*The problem*:
Please give everything from the line containing "Richiesta assistenza (198, 2299)" down to the end of the records again, with "dialog" renamed to "modal" and nothing else changed. Return only those lines.

*Available data*:

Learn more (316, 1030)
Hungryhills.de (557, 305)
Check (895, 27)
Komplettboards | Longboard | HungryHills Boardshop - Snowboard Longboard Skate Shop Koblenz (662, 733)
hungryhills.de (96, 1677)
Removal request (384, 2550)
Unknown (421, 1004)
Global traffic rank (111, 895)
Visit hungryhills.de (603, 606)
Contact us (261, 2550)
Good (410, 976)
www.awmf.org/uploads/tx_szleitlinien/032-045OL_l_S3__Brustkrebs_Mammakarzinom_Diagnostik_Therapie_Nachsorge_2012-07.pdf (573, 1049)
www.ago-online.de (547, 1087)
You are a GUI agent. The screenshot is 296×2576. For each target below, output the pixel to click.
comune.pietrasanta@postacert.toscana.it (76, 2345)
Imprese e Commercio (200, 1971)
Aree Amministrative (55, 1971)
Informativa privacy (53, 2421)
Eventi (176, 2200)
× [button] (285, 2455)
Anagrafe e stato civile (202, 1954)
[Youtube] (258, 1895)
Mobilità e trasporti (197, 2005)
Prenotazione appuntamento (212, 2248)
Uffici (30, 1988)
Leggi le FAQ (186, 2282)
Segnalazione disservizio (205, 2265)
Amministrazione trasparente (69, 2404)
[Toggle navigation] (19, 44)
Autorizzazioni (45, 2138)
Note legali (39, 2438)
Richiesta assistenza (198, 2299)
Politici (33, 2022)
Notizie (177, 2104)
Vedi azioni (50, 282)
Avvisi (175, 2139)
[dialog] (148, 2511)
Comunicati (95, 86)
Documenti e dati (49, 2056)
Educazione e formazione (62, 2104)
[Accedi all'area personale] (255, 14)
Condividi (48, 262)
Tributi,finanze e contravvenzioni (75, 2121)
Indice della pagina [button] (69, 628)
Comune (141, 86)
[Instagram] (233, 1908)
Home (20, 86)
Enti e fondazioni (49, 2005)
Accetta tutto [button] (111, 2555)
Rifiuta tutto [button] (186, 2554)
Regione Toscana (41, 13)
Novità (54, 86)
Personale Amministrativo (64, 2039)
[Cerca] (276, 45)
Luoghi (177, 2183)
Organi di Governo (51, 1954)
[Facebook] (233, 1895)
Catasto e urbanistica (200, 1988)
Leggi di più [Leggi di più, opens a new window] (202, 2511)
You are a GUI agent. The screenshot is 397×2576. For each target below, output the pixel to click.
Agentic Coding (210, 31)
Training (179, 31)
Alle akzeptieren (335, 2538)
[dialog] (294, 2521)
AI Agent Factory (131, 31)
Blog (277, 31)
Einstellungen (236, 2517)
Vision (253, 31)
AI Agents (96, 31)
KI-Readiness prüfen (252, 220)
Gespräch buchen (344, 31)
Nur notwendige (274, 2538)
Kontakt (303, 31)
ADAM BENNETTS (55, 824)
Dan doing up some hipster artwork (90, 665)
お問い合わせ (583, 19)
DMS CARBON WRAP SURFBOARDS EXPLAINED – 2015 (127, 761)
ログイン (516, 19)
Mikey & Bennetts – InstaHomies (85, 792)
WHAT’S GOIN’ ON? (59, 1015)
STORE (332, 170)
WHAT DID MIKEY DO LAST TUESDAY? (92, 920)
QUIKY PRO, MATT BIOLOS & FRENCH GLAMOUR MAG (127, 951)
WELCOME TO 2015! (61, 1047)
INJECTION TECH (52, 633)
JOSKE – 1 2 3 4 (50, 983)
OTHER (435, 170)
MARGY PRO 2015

*Final result*:
Richiesta assistenza (198, 2299)
Politici (33, 2022)
Notizie (177, 2104)
Vedi azioni (50, 282)
Avvisi (175, 2139)
[modal] (148, 2511)
Comunicati (95, 86)
Documenti e dati (49, 2056)
Educazione e formazione (62, 2104)
[Accedi all'area personale] (255, 14)
Condividi (48, 262)
Tributi,finanze e contravvenzioni (75, 2121)
Indice della pagina [button] (69, 628)
Comune (141, 86)
[Instagram] (233, 1908)
Home (20, 86)
Enti e fondazioni (49, 2005)
Accetta tutto [button] (111, 2555)
Rifiuta tutto [button] (186, 2554)
Regione Toscana (41, 13)
Novità (54, 86)
Personale Amministrativo (64, 2039)
[Cerca] (276, 45)
Luoghi (177, 2183)
Organi di Governo (51, 1954)
[Facebook] (233, 1895)
Catasto e urbanistica (200, 1988)
Leggi di più [Leggi di più, opens a new window] (202, 2511)
You are a GUI agent. The screenshot is 397×2576. For each target below, output the pixel to click.
Agentic Coding (210, 31)
Training (179, 31)
Alle akzeptieren (335, 2538)
[modal] (294, 2521)
AI Agent Factory (131, 31)
Blog (277, 31)
Einstellungen (236, 2517)
Vision (253, 31)
AI Agents (96, 31)
KI-Readiness prüfen (252, 220)
Gespräch buchen (344, 31)
Nur notwendige (274, 2538)
Kontakt (303, 31)
ADAM BENNETTS (55, 824)
Dan doing up some hipster artwork (90, 665)
お問い合わせ (583, 19)
DMS CARBON WRAP SURFBOARDS EXPLAINED – 2015 (127, 761)
ログイン (516, 19)
Mikey & Bennetts – InstaHomies (85, 792)
WHAT’S GOIN’ ON? (59, 1015)
STORE (332, 170)
WHAT DID MIKEY DO LAST TUESDAY? (92, 920)
QUIKY PRO, MATT BIOLOS & FRENCH GLAMOUR MAG (127, 951)
WELCOME TO 2015! (61, 1047)
INJECTION TECH (52, 633)
JOSKE – 1 2 3 4 (50, 983)
OTHER (435, 170)
MARGY PRO 2015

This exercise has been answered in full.